The Quadratic Formula
The solutions to the quadratic equation of the form
$$a{x^2} + bx + c = 0$$
where \(a \ne 0\) are given by the formula
$$x = {{ – b \pm \sqrt {{b^2} – 4ac} } \over {2a}}$$
Example 1: Solve the quadratic equation \(3{x^2} – 2x – 5 = 0\).
From the equation \(3{x^2} – 2x – 5 = 0\), we extract the following values:
$$\eqalign{
a &= 3 \cr
b &= – 2 \cr
c &= – 5 \cr} $$
We substitute these into the formula and simplify.
$$\eqalign{
x &= {{ – b \pm \sqrt {{b^2} – 4ac} } \over {2a}} \cr
&= {{ – \left( { – 2} \right) \pm \sqrt {{{\left( { – 2} \right)}^2} – 4\left( 3 \right)\left( { – 5} \right)} } \over {2\left( 3 \right)}} \cr
&= {{2 \pm \sqrt {4 + 60} } \over 6} \cr
&= {{2 \pm \sqrt {64} } \over 6} \cr
x &= {{2 \pm 8} \over 6} \cr} $$
Consider the plus or minus case.
$${x_1} = {{2 + 8} \over 6} = {{10} \over 6} = {5 \over 3}$$
$${x_2} = {{2 – 8} \over 6} = {{ – 6} \over 6} = \,- 1$$
Example 2: Solve \(5{x^2} = 2\, – 4x\).
The quadratic equation is not in the form that we want. We need one side of the equation to equal zero. We can accomplish that by adding both sides by \(4x\) then subtracting both sides by \(2\).

_Exercise data_
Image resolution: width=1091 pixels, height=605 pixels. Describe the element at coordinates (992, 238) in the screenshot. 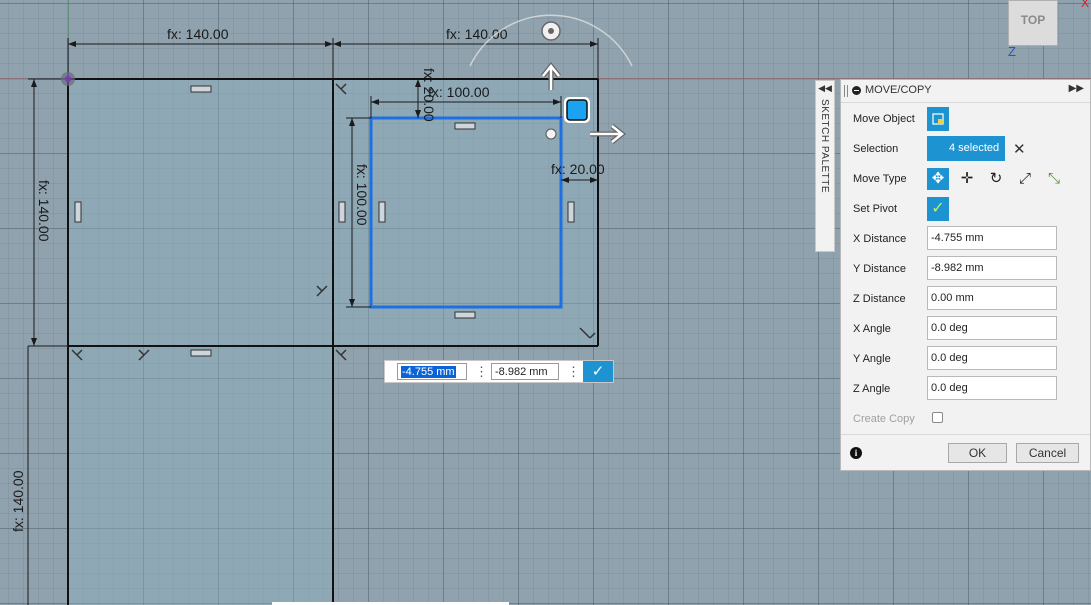

I see `x-distance-field: -4.755 mm` at that location.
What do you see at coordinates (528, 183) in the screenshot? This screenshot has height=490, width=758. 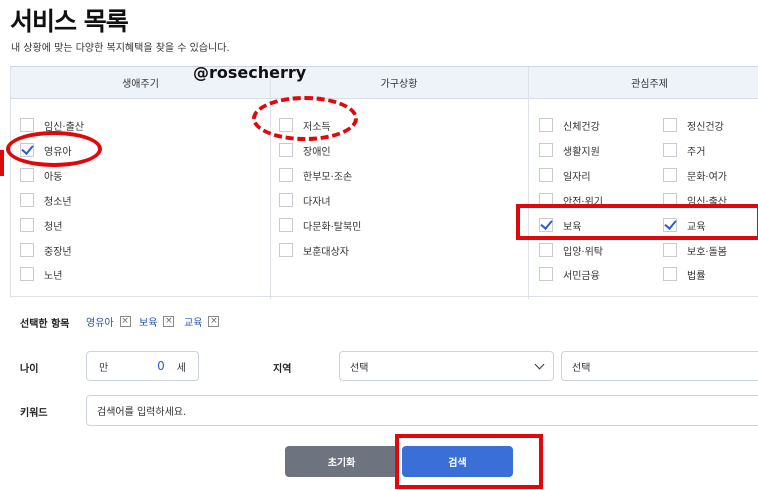 I see `column-divider` at bounding box center [528, 183].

_Explore the material_
1 - In the quadratic formula lesson, which values of a, b, and c are taken from the equation in Example 1?
2 - Continue the quadratic formula lesson from its last sentence.

_Written responses_
1 - a = 3, b = −2, and c = −5.

2 -
$$5{x^2} + 4x – 2 = 0$$
That means the values are
$$\eqalign{
a &= 5 \cr
b &= 4 \cr
c &= – 2 \cr} $$
Let’s plug in the values of a, b, and c then simplify.
$$\eqalign{
x &= {{ – b \pm \sqrt {{b^2} – 4ac} } \over {2a}} \cr
&= {{ – 4 \pm \sqrt {{4^2} – 4\left( 5 \right)\left( { – 2} \right)} } \over {2\left( 5 \right)}} \cr
&= {{ – 4 \pm \sqrt {16 + 40} } \over {10}} \cr
&= {{ – 4 \pm \sqrt {56} } \over {10}} \cr
&= {{ – 4 \pm \sqrt 4 \sqrt {14} } \over {10}} \cr
&= {{ – 4 \pm 2\sqrt {14} } \over {10}} \cr
x &= {{ – 2 \pm \sqrt {14} } \over 5} \cr} $$
Notice that we factor out 2 in the numerator which we use to cancel the 2 in the denominator.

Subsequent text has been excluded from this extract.